Se a derrota do Brasil na Copa do Mundo, que enxugou a liquidez dos negócios, não era esperada, a indicação de Fernando Haddad para o Ministério da Fazenda não foi necessariamente uma surpresa. Mesmo assim, a reação dos ativos brasileiros foi diversa. Enquanto a Bolsa absorveu o nome e sustentou ganhos de 0,25% com a ajuda das ações ligadas a commodities metálicas, dólar e juros futuros reagiram de forma negativa, também influenciados pelo comportamento de pares no exterior.
Lá fora, pesaram a queda das commodities e os sinais ruins da inflação nos Estados Unidos, que adicionam mais incerteza à decisão do Federal Reserve de quarta-feira que vem. O avanço acima do previsto da inflação atacadista nos EUA reforçou o sentimento de que o Federal Reserve pode até reduzir o ritmo de aperto na próxima semana, mas que a alta de juros na maior economia do mundo ainda deve continuar por algum tempo. Tal fato, além de responder pelo fechamento negativo nas Bolsas americanas, puxou os rendimentos dos Treasuries e o dólar ante quase todas as demais divisas.

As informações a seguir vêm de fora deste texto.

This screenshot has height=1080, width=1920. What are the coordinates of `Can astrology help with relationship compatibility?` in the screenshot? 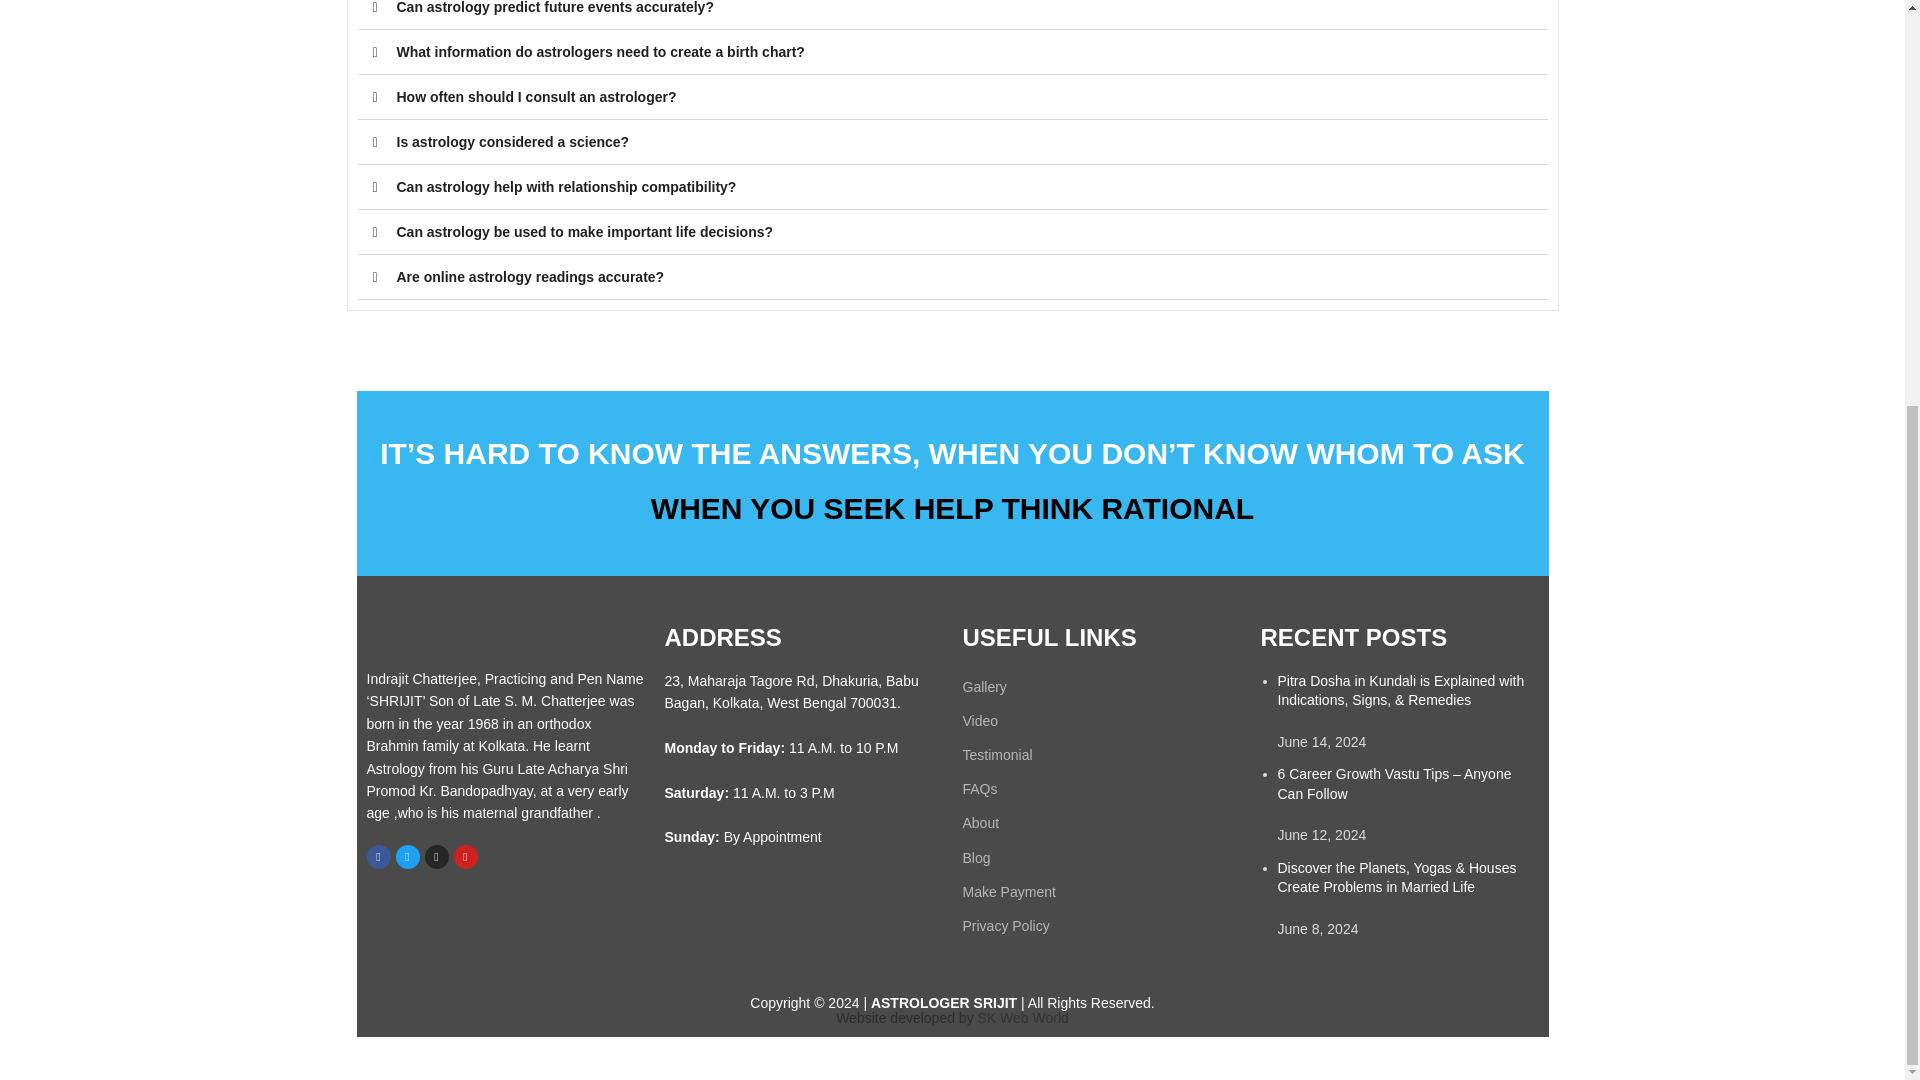 It's located at (565, 187).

Com tudo isso no horizonte, a confirmação do nome do ex-prefeito de São Paulo para comandar a economia do País foi apenas a cereja do bolo a reforçar a desconfiança do investidor com a política fiscal do próximo governo. Assim, houve novo acréscimo de prêmios nos vencimentos longos da curva a termo de juros, tanto nesta sexta-feira, 9, quanto na semana, enquanto as taxas curtas exibiram lateralidade, em dia de IPCA no piso das estimativas.
No câmbio, o ambiente de incertezas proporcionou valorização da moeda americana ante o real tanto neste pregão quanto na semana, de 0,57% e de 0,59%, respectivamente, a R$ 5,2456. Nada disso, contudo, impediu o avanço de 0,25% do Ibovespa, aos 107.519,56 pontos, reduzindo a perda semanal a 3,94%. A força dos papéis de Vale e siderúrgicas, animados pelos sucessivos alívios nas políticas anticovid da China, respondeu por boa parte dos ganhos desta sexta-feira.

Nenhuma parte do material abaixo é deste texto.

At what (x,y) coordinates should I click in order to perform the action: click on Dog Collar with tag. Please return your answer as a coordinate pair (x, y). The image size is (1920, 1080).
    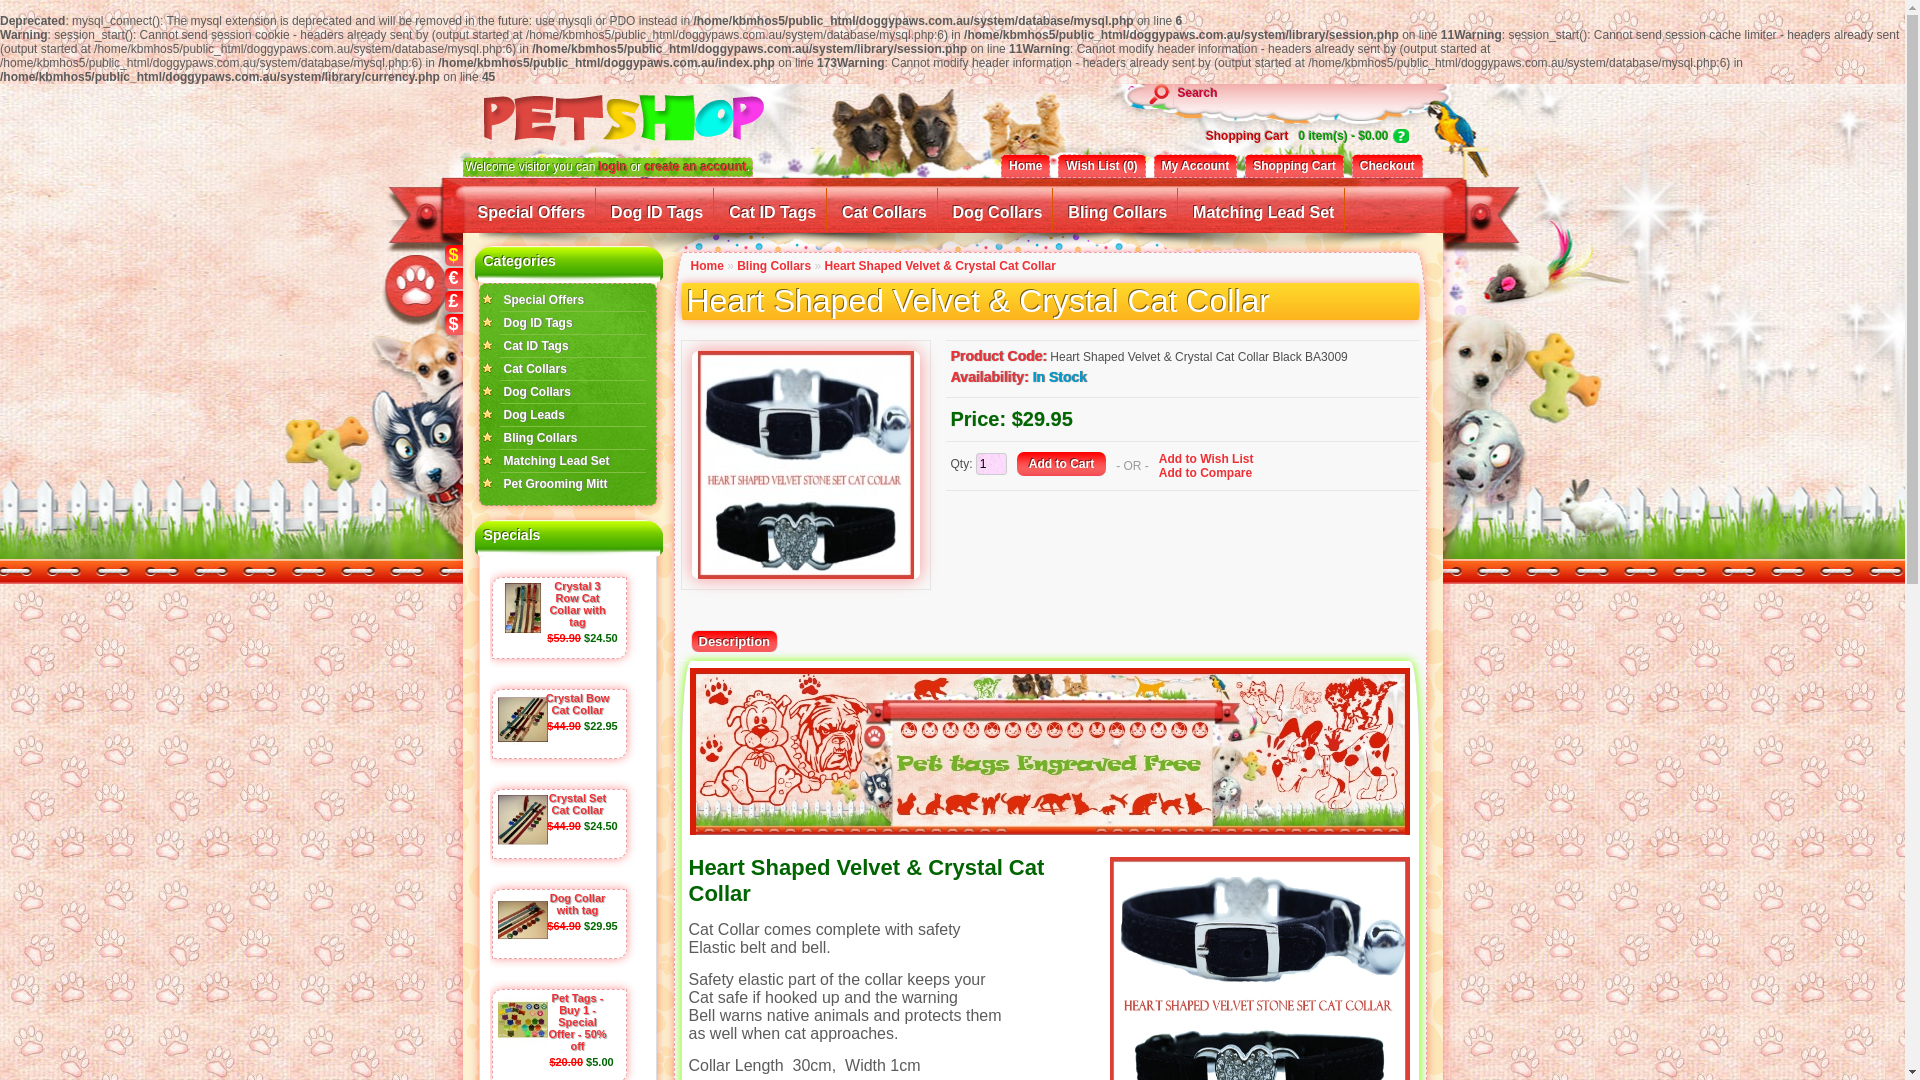
    Looking at the image, I should click on (578, 904).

As preocupações do mercado financeiro, principalmente de investidores domésticos, com Fernando Haddad são "exageradas" e a Faria Lima está "superestimando os riscos" da atuação dele no ministério da Fazenda, avalia a consultoria inglesa TS Lombard. "Acreditamos que esse medo é exagerado e o mercado está avaliando mal os riscos, o que pode levar a oportunidades de compra no futuro", comentam os analistas da TS, Elizabeth Johnson e Wilson Ferrarezi, em relatório.
"O mercado é pragmático e gosta daqueles que têm identificação consigo, mas não necessariamente o ministro precisa ser o técnico, pelo contrário. Pode ter perfil mais político, como é o caso agora, alguém em que o Lula confia e que possa ter um relacionamento mais fácil com as bancadas, com os políticos. Mais do que a figura do Haddad, precisamos entender ainda qual será o plano de governo", diz Rodrigo Marcatti, economista e CEO da Veedha Investimentos, acrescentando que, com o tempo, será preciso afastar qualquer impressão de que o novo governo Lula penda para uma continuação da última passagem do PT pelo poder, com Dilma Rousseff.
"Haddad na economia já era um nome mais do que certo, é preciso aguardar agora qual será sua equipe econômica. A gestão dele na prefeitura de São Paulo mostrou cuidado com o lado fiscal. Obviamente, o governo não terá apenas gastos, mas também receitas para cobrir esses gastos. A tendência é por aumento de impostos e retirada, em certos casos, de subsídios, o que não é tão fácil de passar pelo Congresso como ampliar os gastos", observa Piter Carvalho, economista da Valor Investimentos.
"Embora o Haddad já estivesse no radar de que seria o escolhido para a Fazenda, o mercado preferiria alguém com perfil um pouco mais técnico. Quando houve a confirmação do nome, o dólar estressou um pouco, mas depois se acomodou, subindo menos. A incerteza com relação a isso foi superada, com a definição de quem será o próximo ministro", diz Cristiane Quartaroli, economista do Banco Ourinvest.